この報告は、東京藝術大学Webサイト内「GEIDAI×GLOBAL」にも掲載されています。
11月9日(木)13時より、本校201ホールにて、第8回SGHグローバルキャリア講演会を実施しました。
今回は、東京藝術大学グローバルサポートセンターの齋藤佐智江先生と横田揺子先生をお招きし、音楽家を志す学生の留学の状況や、その心構えについてお話しいただきました。
講演はいくつかの章立てで行われました。
1.「なぜ留学をするのか、どうやって留学場所を決めるのか」
藝大生の留学動機は「自分自身のスキルアップにつながるから」、「親の勧めや先輩が留学をしていたから」など人それぞれであり、習いたい先生をみつけて、その先生が所属している学校に進学すると目的が明確になって良いというアドバイスをいただきました。今は、高校生向けの特別講習会や来日中に行う演奏会などで海外の先生と知り合うことができるので、積極的にコンタクトを取ることが重要という説明が印象的でした。
2.「いつ留学するのがよいか」
大学に籍を残したまま(休学)の留学や、高校卒業してすぐの留学、大学卒業してからなど、留学のタイミングにも様々なパターンがあり、自分のキャリアプランに合った方法を選択できることを説明いただきました。また、フランス留学は専攻している楽器によって年齢制限がある場合が多く、その点も配慮して留学を考えたほうが良いというアドバイスがありました。
3.「語学はどれくらいできていればよいか」
それぞれの大学によってどのレベルまで達している学生を受け入れるかの基準があり、特に、イギリスは実技だけではなくて語学関係資格のスコアも重要視するので注意を要するということを教えていただきました。また、これから音楽家として活動する上では、留学する・しないに関わらず語学の理解が大切であり、邦楽の分野でも、海外公演などで世界へアピールしていく際に改めて必要性に気づかされる学生が多いというお話がありました。また、東京藝術大学の音声・言語トレーニングセンターには、諸外国ネイティヴスピーカーの先生方が在籍しており、レベルに合わせた講義を受け、言語習得を目指せることをご紹介いただきました。
4.「留学にかかる費用はどれくらいか」
地域や国によってその現状が大きく異なり、学費は20万円~300万円と非常に幅が広いことをお話しいただきました。
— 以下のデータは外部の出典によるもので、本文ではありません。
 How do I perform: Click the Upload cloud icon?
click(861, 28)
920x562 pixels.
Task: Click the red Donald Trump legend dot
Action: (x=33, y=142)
また、学費だけではなく、家賃や生活費にも費用がかかるので、寮やルームシェアの利用による費用削減も一つの手段であることを教えていただきました。さらに、奨学金の制度についても、藝大や国の手がけるものだけでなく、留学先の大学が設けているものや国内の財団によるものなど、留学の形態ごとに制度が充実しており、積極的な情報収集と活用をお勧めいただきました。
講演会後には、各学年の生徒から留学に関する質問がいくつも続き、生徒自身が留学への漠然とした考えを整理し、海外で活躍する意義やそのために必要な行動力・語学力について考えるよい機会となったことが伺えました。